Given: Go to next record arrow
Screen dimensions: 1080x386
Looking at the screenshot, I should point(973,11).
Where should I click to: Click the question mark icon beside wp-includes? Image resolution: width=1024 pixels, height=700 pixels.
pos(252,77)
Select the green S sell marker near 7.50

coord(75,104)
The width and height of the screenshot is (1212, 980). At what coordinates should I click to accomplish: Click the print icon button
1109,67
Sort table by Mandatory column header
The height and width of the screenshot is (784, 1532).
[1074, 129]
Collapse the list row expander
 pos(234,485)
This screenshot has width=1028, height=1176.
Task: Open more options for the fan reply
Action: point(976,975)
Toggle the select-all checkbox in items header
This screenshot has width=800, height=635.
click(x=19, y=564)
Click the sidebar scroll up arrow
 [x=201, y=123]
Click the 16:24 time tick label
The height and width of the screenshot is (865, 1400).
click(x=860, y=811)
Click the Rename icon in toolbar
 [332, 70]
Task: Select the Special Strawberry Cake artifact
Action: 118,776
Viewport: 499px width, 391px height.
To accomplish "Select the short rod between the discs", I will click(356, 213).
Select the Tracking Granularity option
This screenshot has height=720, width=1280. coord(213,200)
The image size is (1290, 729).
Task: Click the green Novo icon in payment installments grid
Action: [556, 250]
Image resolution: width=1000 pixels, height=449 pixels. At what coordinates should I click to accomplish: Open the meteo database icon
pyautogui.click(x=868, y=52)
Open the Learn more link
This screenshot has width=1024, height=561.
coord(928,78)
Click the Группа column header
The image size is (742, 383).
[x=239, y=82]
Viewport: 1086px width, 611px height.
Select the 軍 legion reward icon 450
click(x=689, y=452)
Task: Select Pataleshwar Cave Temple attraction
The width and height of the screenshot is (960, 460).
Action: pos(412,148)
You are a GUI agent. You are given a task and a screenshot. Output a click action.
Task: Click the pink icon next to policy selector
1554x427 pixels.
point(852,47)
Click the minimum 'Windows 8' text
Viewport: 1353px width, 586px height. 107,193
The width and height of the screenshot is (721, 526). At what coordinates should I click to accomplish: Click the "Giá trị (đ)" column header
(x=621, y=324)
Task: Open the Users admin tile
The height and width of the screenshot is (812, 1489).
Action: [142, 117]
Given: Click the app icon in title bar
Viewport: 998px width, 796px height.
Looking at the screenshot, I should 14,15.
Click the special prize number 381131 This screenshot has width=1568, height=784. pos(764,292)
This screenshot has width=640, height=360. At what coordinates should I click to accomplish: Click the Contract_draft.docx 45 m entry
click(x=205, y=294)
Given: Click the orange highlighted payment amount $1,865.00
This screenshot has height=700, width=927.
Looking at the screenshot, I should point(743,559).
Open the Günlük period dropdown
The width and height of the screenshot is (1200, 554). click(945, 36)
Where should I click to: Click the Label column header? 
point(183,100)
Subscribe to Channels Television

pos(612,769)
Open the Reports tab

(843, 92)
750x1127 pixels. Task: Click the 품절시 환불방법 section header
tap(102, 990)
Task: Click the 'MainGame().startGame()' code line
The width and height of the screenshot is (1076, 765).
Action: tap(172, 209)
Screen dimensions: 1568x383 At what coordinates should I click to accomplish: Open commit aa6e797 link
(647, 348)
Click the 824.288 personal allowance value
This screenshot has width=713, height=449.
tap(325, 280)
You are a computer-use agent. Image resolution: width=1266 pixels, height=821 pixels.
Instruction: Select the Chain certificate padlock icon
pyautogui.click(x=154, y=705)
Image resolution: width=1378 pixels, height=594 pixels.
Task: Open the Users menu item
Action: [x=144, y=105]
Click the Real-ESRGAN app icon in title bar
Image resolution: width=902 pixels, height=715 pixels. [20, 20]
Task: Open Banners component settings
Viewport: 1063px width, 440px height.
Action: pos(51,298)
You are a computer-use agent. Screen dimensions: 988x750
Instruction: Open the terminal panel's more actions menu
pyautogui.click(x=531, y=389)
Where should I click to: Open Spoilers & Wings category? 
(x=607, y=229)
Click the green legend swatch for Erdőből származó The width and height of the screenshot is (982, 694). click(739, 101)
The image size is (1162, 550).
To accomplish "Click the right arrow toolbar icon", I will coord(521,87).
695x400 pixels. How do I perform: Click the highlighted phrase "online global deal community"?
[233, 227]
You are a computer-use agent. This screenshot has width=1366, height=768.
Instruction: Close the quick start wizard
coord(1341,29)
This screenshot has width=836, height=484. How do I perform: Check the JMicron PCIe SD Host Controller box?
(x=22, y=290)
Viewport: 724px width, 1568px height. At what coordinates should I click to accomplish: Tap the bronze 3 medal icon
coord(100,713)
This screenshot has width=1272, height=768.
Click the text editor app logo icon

Instructions to follow: Write down the entries above again. Copy them word for word.

Answer section:
Given: Go to next record arrow
Screen dimensions: 1080x386
Looking at the screenshot, I should point(973,11).
Where should I click to: Click the question mark icon beside wp-includes? Image resolution: width=1024 pixels, height=700 pixels.
pos(252,77)
Select the green S sell marker near 7.50

coord(75,104)
The width and height of the screenshot is (1212, 980). At what coordinates should I click to accomplish: Click the print icon button
1109,67
Sort table by Mandatory column header
The height and width of the screenshot is (784, 1532).
[1074, 129]
Collapse the list row expander
 pos(234,485)
This screenshot has width=1028, height=1176.
Task: Open more options for the fan reply
Action: point(976,975)
Toggle the select-all checkbox in items header
This screenshot has width=800, height=635.
click(x=19, y=564)
Click the sidebar scroll up arrow
 [x=201, y=123]
Click the 16:24 time tick label
The height and width of the screenshot is (865, 1400).
click(x=860, y=811)
Click the Rename icon in toolbar
 [332, 70]
Task: Select the Special Strawberry Cake artifact
Action: 118,776
Viewport: 499px width, 391px height.
To accomplish "Select the short rod between the discs", I will click(356, 213).
Select the Tracking Granularity option
This screenshot has height=720, width=1280. coord(213,200)
The image size is (1290, 729).
Task: Click the green Novo icon in payment installments grid
Action: [556, 250]
Image resolution: width=1000 pixels, height=449 pixels. At what coordinates should I click to accomplish: Open the meteo database icon
pyautogui.click(x=868, y=52)
Open the Learn more link
This screenshot has width=1024, height=561.
coord(928,78)
Click the Группа column header
The image size is (742, 383).
[x=239, y=82]
Viewport: 1086px width, 611px height.
Select the 軍 legion reward icon 450
click(x=689, y=452)
Task: Select Pataleshwar Cave Temple attraction
The width and height of the screenshot is (960, 460).
Action: pos(412,148)
You are a GUI agent. You are given a task and a screenshot. Output a click action.
Task: Click the pink icon next to policy selector
1554x427 pixels.
point(852,47)
Click the minimum 'Windows 8' text
Viewport: 1353px width, 586px height. 107,193
The width and height of the screenshot is (721, 526). At what coordinates should I click to accomplish: Click the "Giá trị (đ)" column header
(x=621, y=324)
Task: Open the Users admin tile
The height and width of the screenshot is (812, 1489).
Action: [142, 117]
Given: Click the app icon in title bar
Viewport: 998px width, 796px height.
Looking at the screenshot, I should 14,15.
Click the special prize number 381131 This screenshot has width=1568, height=784. pos(764,292)
This screenshot has width=640, height=360. At what coordinates should I click to accomplish: Click the Contract_draft.docx 45 m entry
click(x=205, y=294)
Given: Click the orange highlighted payment amount $1,865.00
This screenshot has height=700, width=927.
Looking at the screenshot, I should point(743,559).
Open the Günlük period dropdown
The width and height of the screenshot is (1200, 554). click(945, 36)
Where should I click to: Click the Label column header? 
point(183,100)
Subscribe to Channels Television

pos(612,769)
Open the Reports tab

(843, 92)
750x1127 pixels. Task: Click the 품절시 환불방법 section header
tap(102, 990)
Task: Click the 'MainGame().startGame()' code line
The width and height of the screenshot is (1076, 765).
Action: tap(172, 209)
Screen dimensions: 1568x383 At what coordinates should I click to accomplish: Open commit aa6e797 link
(647, 348)
Click the 824.288 personal allowance value
This screenshot has width=713, height=449.
tap(325, 280)
You are a computer-use agent. Image resolution: width=1266 pixels, height=821 pixels.
Instruction: Select the Chain certificate padlock icon
pyautogui.click(x=154, y=705)
Image resolution: width=1378 pixels, height=594 pixels.
Task: Open the Users menu item
Action: [x=144, y=105]
Click the Real-ESRGAN app icon in title bar
Image resolution: width=902 pixels, height=715 pixels. [20, 20]
Task: Open Banners component settings
Viewport: 1063px width, 440px height.
Action: pos(51,298)
You are a computer-use agent. Screen dimensions: 988x750
Instruction: Open the terminal panel's more actions menu
pyautogui.click(x=531, y=389)
Where should I click to: Open Spoilers & Wings category? 
(x=607, y=229)
Click the green legend swatch for Erdőből származó The width and height of the screenshot is (982, 694). click(739, 101)
The image size is (1162, 550).
To accomplish "Click the right arrow toolbar icon", I will coord(521,87).
695x400 pixels. How do I perform: Click the highlighted phrase "online global deal community"?
[233, 227]
You are a computer-use agent. This screenshot has width=1366, height=768.
Instruction: Close the quick start wizard
coord(1341,29)
This screenshot has width=836, height=484. How do I perform: Check the JMicron PCIe SD Host Controller box?
(x=22, y=290)
Viewport: 724px width, 1568px height. At what coordinates should I click to accomplish: Tap the bronze 3 medal icon
coord(100,713)
This screenshot has width=1272, height=768.
Click the text editor app logo icon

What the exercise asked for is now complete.